• _QUOTED PASSAGE_:
------------------------------

Francis Charles Bowen Wedgwood, 2nd Baron Wedgwood of Barlaston (20 January 1898 – 22 April 1959) was a British artist and hereditary peer.

Biography 
The son of Josiah Wedgwood, 1st Baron Wedgwood and his wife Ethel Kate Bowen, the daughter of Charles Bowen, 1st Baron Bowen.  He was the great-great-great-grandson of the potter Josiah Wedgwood.  He was educated at Bedales School.  During the First World War he served as an officer in the Royal Navy Volunteer Reserve and later the Royal Flying Corps.  After the war, in 1920, he married Edith May Telfer, daughter of William Telfer of Glasgow.  They had one son, The Hon. Hugh Wedgwood (born 1921), later 3rd Baron Wedgwood.  Wedgwood studied at the Burslem School of Art (1920–1922), and the Slade School of Art (1922–1925).  He exhibited at the New English Art Club, (1927–1930) and Royal Academy (1931–1939).  Upon the death of his father in 1943, he became the 2nd Baron Wedgwood.  Upon his own death in 1959, the title passed to his only son, Hugh Wedgwood, 3rd Baron Wedgwood.

------------------------------

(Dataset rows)
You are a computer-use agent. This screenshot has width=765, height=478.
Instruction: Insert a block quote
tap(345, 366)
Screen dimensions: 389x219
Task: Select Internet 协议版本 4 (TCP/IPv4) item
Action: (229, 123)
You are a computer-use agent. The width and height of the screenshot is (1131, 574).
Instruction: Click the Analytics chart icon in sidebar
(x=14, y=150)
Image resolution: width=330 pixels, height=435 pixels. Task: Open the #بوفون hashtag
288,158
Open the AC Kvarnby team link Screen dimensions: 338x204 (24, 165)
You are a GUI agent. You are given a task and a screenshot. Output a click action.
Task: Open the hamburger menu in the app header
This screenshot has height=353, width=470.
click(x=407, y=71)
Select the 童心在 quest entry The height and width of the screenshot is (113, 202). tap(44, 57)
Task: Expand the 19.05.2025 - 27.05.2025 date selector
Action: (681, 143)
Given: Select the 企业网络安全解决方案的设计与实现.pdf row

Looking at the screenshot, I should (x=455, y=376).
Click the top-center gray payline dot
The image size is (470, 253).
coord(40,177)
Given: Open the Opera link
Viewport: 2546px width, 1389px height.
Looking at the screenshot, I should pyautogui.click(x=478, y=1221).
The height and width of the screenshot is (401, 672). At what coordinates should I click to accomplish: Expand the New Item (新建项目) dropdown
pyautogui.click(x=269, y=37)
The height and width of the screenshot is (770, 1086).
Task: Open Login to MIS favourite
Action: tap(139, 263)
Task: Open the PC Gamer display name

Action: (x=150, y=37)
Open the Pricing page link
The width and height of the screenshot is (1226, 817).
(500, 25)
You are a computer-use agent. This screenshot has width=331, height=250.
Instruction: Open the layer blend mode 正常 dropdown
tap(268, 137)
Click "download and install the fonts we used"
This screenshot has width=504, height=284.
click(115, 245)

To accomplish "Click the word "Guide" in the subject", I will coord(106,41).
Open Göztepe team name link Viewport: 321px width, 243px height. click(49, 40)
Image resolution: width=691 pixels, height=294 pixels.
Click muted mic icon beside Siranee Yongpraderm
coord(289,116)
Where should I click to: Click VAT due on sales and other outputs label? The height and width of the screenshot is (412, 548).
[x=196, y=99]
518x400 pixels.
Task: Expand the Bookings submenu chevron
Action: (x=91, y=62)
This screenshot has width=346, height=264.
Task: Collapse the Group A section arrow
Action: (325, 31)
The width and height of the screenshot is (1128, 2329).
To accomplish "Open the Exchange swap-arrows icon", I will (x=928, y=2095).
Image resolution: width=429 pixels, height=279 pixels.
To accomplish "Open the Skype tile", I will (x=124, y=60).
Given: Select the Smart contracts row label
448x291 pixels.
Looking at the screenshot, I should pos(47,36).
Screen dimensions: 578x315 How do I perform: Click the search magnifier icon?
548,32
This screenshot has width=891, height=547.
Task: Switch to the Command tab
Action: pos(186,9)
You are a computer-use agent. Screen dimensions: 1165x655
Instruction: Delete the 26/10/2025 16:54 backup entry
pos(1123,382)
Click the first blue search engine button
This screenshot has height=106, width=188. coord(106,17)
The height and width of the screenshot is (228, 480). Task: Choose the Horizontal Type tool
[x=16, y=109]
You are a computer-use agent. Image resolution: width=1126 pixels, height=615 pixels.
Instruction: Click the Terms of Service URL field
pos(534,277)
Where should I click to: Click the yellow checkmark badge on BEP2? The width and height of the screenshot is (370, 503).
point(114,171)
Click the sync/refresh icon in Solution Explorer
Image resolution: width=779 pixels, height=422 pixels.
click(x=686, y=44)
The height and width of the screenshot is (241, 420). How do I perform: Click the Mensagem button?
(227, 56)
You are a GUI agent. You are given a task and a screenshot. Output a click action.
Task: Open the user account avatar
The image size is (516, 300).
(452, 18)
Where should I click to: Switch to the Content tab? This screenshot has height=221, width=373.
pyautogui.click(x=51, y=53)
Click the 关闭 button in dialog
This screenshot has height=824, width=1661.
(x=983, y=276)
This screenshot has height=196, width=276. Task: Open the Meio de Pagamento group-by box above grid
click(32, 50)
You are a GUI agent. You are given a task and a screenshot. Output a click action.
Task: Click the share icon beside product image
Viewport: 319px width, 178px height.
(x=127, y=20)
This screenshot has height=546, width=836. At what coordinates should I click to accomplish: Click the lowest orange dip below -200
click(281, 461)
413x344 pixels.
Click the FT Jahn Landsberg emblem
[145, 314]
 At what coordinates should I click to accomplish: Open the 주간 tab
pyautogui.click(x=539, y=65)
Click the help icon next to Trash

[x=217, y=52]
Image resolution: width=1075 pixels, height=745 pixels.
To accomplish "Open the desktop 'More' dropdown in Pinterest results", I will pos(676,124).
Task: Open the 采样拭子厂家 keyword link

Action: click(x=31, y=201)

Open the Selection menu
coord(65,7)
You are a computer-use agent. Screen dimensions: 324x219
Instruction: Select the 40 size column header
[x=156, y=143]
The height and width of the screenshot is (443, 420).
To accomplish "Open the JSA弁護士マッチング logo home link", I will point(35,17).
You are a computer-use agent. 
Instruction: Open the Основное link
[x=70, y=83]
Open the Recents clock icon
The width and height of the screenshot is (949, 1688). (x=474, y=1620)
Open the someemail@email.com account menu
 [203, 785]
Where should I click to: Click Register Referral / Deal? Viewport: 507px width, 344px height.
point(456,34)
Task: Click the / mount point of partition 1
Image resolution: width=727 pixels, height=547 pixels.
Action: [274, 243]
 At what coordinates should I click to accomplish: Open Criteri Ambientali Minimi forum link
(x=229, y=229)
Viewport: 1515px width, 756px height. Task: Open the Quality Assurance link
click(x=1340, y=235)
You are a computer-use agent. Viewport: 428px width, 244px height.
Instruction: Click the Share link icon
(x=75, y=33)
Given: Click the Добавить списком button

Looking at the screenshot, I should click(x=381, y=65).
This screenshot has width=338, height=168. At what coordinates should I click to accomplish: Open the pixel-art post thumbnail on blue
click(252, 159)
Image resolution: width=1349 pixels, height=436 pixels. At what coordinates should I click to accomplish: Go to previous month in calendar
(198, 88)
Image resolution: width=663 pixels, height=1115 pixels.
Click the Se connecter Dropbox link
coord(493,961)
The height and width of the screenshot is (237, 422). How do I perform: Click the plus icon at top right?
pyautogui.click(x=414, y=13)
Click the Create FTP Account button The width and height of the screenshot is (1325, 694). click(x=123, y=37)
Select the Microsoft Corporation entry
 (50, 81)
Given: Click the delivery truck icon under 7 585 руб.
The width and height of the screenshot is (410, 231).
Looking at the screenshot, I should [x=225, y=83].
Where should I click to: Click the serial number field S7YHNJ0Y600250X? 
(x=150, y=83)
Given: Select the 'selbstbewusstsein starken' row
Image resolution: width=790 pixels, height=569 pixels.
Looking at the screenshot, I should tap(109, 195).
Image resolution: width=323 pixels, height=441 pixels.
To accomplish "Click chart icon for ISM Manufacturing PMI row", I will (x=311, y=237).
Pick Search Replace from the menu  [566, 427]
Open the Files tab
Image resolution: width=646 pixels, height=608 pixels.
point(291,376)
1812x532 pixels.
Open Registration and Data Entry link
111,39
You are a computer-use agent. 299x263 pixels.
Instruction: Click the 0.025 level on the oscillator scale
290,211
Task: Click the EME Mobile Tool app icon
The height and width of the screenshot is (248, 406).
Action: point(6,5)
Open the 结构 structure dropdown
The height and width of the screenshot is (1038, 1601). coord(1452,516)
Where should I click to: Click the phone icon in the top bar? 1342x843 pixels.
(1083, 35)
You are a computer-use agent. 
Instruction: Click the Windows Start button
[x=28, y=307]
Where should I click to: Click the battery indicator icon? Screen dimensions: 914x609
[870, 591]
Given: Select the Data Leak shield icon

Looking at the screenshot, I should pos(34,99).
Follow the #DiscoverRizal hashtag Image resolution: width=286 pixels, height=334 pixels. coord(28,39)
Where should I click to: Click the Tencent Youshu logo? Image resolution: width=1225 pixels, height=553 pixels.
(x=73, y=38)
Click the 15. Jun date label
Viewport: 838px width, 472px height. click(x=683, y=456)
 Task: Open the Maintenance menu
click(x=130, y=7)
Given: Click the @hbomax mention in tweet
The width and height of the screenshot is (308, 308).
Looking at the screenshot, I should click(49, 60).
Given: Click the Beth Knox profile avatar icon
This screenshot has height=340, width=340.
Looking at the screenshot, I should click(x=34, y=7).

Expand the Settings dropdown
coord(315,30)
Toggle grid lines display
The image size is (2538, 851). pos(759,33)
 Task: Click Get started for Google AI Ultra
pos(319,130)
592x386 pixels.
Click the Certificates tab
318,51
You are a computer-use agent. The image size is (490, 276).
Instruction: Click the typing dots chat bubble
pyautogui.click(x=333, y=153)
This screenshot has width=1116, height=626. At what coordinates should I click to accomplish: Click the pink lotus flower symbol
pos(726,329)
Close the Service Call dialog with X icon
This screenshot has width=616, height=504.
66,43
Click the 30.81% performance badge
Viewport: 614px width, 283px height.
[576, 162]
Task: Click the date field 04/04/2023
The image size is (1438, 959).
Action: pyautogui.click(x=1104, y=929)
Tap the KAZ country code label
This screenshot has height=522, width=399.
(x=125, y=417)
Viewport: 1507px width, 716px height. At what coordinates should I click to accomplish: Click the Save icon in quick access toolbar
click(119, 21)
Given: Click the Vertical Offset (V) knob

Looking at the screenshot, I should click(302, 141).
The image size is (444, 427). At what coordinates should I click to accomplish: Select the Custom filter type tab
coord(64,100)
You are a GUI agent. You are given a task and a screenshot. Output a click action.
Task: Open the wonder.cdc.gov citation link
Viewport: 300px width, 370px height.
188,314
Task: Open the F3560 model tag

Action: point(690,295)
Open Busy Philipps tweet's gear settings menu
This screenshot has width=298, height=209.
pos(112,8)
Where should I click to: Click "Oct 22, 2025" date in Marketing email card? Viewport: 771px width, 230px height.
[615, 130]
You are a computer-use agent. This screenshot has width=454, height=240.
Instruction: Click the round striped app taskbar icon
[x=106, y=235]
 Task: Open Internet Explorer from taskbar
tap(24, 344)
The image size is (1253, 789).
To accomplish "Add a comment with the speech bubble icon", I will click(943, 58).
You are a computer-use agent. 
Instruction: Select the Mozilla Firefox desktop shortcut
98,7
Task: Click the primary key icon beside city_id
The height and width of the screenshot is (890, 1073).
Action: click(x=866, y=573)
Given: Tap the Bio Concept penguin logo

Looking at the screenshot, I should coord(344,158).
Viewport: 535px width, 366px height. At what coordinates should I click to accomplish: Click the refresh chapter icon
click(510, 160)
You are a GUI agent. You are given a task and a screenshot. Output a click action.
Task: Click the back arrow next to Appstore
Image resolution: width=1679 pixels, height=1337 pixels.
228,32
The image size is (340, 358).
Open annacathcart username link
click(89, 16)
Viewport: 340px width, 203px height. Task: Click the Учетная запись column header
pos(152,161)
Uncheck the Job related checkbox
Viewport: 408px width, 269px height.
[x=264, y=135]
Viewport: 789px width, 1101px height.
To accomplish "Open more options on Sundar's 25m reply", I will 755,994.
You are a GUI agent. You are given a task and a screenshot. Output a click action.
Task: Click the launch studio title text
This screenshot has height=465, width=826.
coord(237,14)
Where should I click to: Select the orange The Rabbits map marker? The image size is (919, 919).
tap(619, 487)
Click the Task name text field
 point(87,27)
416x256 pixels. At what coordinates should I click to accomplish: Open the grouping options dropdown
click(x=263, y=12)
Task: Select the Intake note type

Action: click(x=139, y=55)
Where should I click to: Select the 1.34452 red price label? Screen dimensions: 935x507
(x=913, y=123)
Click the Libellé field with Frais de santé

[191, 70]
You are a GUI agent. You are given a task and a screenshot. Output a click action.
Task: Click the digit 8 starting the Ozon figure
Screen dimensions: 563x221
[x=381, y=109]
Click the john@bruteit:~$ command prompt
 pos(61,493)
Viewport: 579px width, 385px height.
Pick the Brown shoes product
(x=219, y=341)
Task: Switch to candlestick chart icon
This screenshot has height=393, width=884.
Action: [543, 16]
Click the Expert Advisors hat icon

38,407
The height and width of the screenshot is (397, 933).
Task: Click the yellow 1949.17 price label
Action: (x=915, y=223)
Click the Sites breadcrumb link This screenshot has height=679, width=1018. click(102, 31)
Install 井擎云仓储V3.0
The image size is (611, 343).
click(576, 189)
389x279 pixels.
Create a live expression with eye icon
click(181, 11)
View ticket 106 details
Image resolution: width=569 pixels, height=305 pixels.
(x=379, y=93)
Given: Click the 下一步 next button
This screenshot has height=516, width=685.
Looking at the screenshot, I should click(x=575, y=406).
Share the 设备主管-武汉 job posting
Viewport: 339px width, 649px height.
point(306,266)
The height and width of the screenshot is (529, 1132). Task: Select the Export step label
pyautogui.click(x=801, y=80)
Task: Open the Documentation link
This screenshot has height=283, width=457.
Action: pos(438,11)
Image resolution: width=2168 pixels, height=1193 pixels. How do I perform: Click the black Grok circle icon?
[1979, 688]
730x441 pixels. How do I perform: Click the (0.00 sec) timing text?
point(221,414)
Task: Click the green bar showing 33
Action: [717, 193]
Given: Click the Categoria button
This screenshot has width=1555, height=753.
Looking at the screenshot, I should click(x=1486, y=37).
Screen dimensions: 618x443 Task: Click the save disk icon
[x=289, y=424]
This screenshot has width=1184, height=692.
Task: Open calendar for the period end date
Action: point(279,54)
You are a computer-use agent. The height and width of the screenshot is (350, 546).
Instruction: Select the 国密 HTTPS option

------------------------------

• _WRITTEN TASK 1_: List every school at which the Wedgwood biography says Francis Wedgwood was educated or studied.
• _WRITTEN TASK 2_: According to the Wedgwood biography, in what year did Francis Wedgwood marry Edith May Telfer?
Rely solely on the Wedgwood biography for the answers.

• _TASK RESULT 1_: Bedales School, Burslem School of Art, Slade School of Art

• _TASK RESULT 2_: 1920